Come Fly With Them
Fear not, woeful ticket buyers wearied of the immersive
theater experience. Things may look rocky during the pre-show tricks of Ars
Nova’s The Lapsburgh Layover, but
eventually everything will calm down.
A riotous send-up of dinner theater, The Lapsburgh Layover begins almost as soon as you’ve entered the lobby.
Audience members are handed customs forms and gold pencils and meander off
their “plane,” through the bowels of Ars Nova, before finally entering the
theater to be entertained during their hour-long layover. Along the way, actors
in the bizarre national dress of Lapsburgh—finally making a comeback as a
tourist destination after a messy incident with a plague of frogs—needle, joke
and tease.
Safely in your seat, however—VIPs get the table directly in front
of the stage—there will be only a few moments during the show that will require
any sort of action from audiences. And by that point, actors Justin Jain, Dave
Johnson, Leah Walton and Bradley K. Wrenn (all of whom wrote the script as
well) have so succeeded at imbuing the proceedings with a communal feel that
one doesn’t even mind clutching a spoon or fork in an attack position (don’t
ask).
The Lapsburgh Layover
(and the twisty, weird minds of its creators) has more up its sleeve than just
a spoof of dinner theater starring a washed-up movie star. The full extent of
the show’s ambitions don’t reveal themselves until the two-thirds mark; until
then, what we see is a spot-on, poorly written, laughably bad American
detective melodrama, starring Zelda (Walton), whose downward career trajectory
was traced in framed photos lining the basement hallway, and Oleg (Johnson) as
hard-boiled, dimwitted American detective Mick.

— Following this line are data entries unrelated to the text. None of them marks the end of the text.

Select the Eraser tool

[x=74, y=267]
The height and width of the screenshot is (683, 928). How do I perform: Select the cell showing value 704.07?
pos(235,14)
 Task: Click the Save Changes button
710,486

Between scenes, Oleg, Olaf
(Jain) and Jeb (Wrenn) present PowerPoint presentations about the history of
Lapsburgh and serve the salad and entrées, none of which is anything expected.

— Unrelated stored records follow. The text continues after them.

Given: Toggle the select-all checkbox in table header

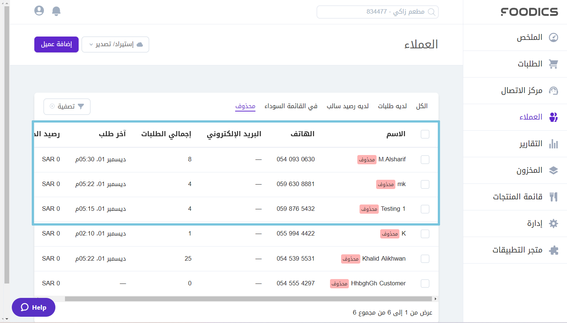Looking at the screenshot, I should 425,134.
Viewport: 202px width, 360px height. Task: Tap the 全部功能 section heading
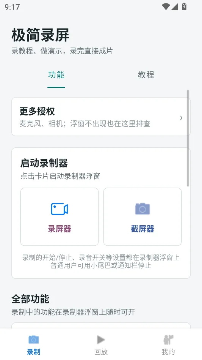click(30, 299)
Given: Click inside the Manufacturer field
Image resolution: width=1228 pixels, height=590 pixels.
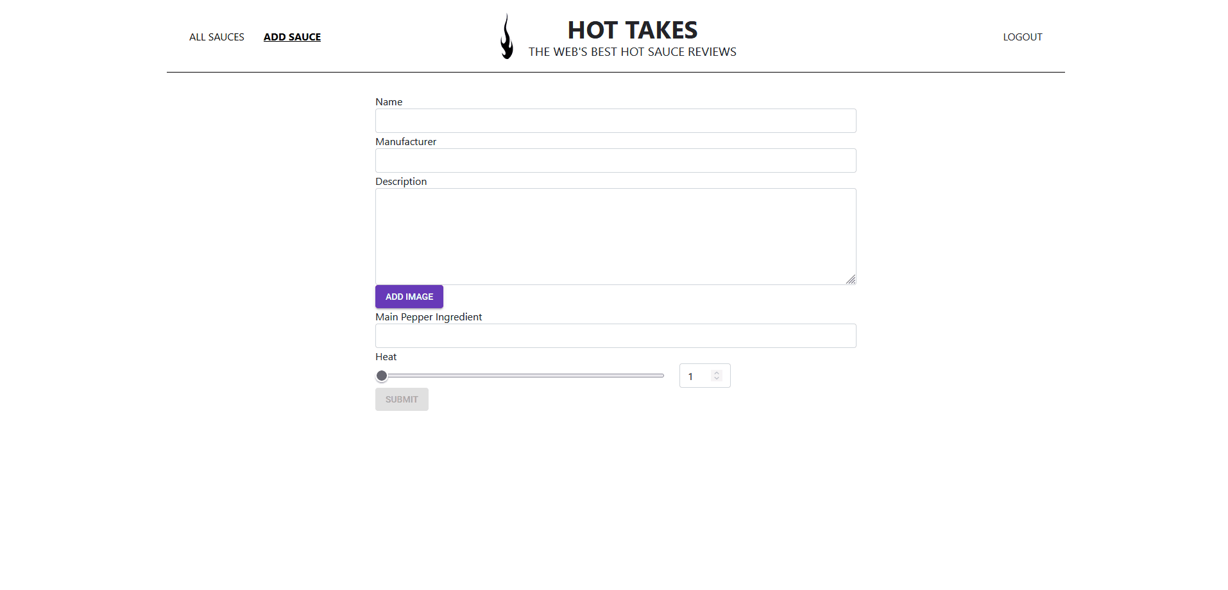Looking at the screenshot, I should pyautogui.click(x=615, y=161).
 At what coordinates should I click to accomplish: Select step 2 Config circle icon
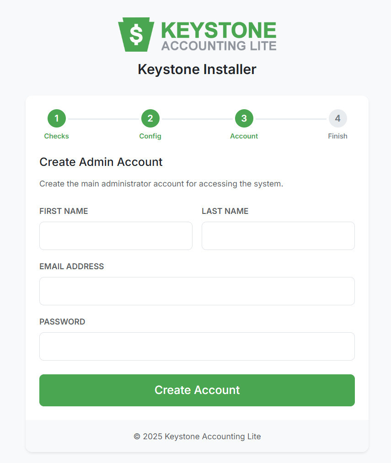click(150, 118)
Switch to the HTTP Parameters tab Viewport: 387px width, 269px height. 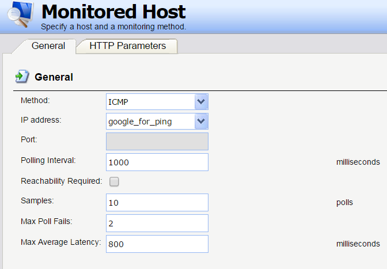click(127, 46)
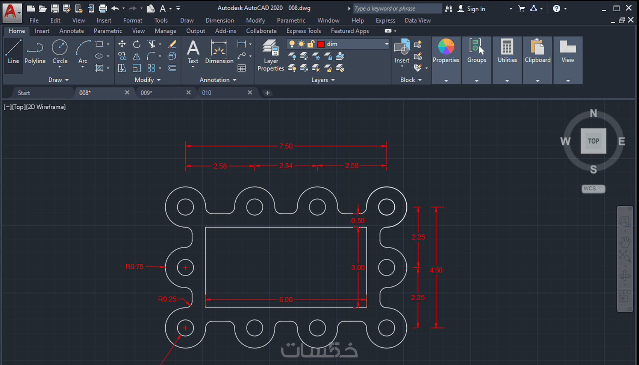Expand the Annotation panel

click(x=218, y=80)
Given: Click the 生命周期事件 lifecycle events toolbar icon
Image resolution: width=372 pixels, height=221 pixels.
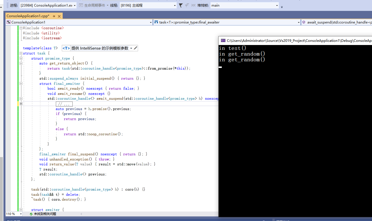Looking at the screenshot, I should click(x=81, y=5).
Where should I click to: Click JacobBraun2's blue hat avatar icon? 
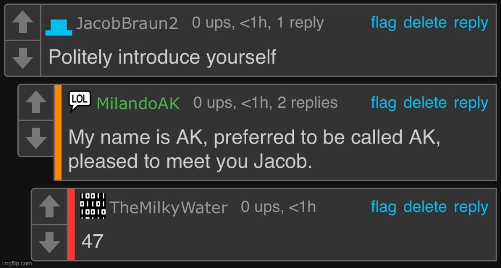(x=58, y=27)
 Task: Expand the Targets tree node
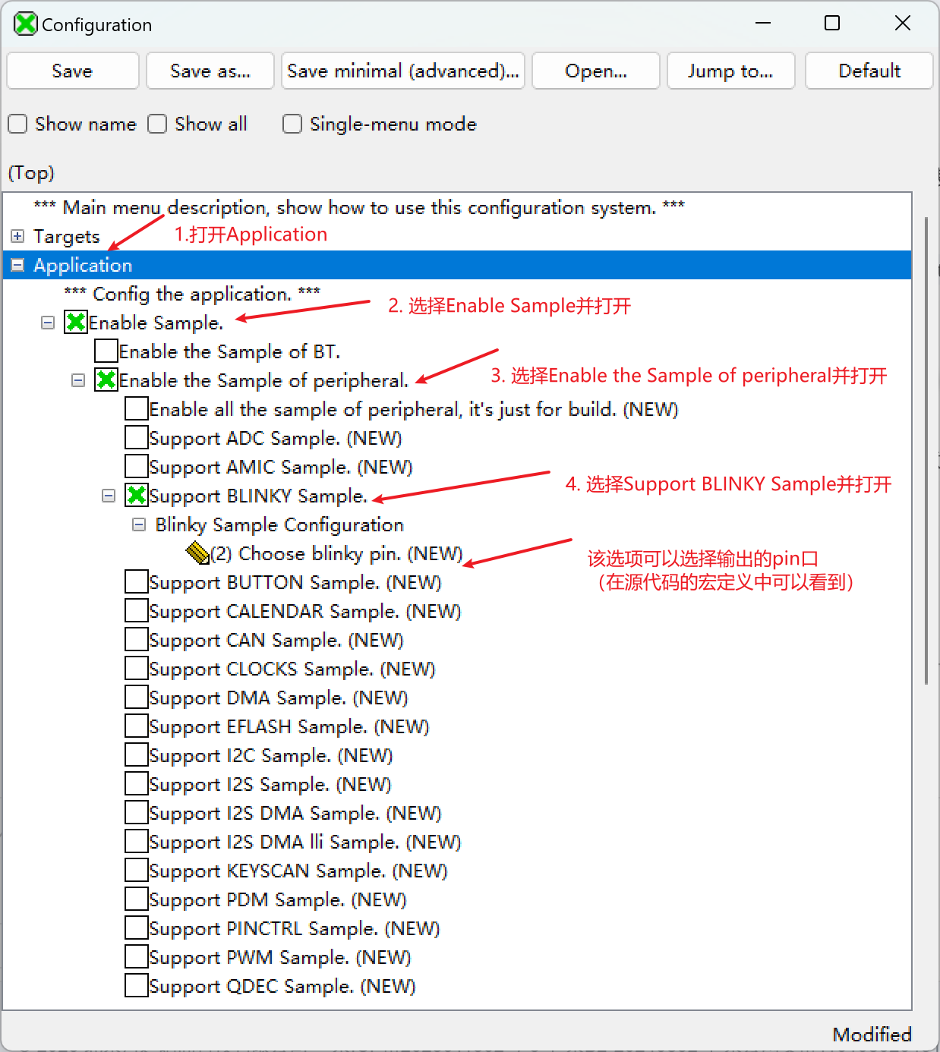[x=17, y=236]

Every now and then, the room shakes and plaster spills out of the ceiling and
onto the stage. And why do Zelda and her employees all freeze when a frog
starts croaking?
Director Oliver Butler keeps the increasingly bizarre Layover from feeling like an arbitrary construct, one of
those off-the-wall theater ideas that friends have one late, boozy night. The
Berserker Residents have constructed what amounts to an alternate reality, in
which citizens live in terror of frogs, clap a single time when applauding and
are obsessed with the idea of timeshares. Walton deserves a large portion of
the credit for her impeccable Zelda, equal parts Zsa Zsa Gabor and silent film
star Pola Negri. But Jain, Johnson and Wrenn are the trio who keep things
humming along, playing carefully detailed characters that seem as if they exist
even offstage. Watching these three men tackle the tropes of American film noir
as slightly dim Lapsburghians before returning to their adulation of Zelda and
their own petty quarrels is a joy.
Things take an unexpected turn into fantasy in Lapsburgh, but we are never anything other than fully engaged.
Sometimes, immersive theater can happen with just a script stuffed with
extra-credit jokes and gags, a talented cast and some seriously low-fi
effects—and all from the relative comfort of your seat.
The Lapsburgh Layover
Through Sept. 24, Ars Nova, 511 W. 54th St. (betw. 10th
& 11th Aves.), www.arsnovanyc.com; $20-$30.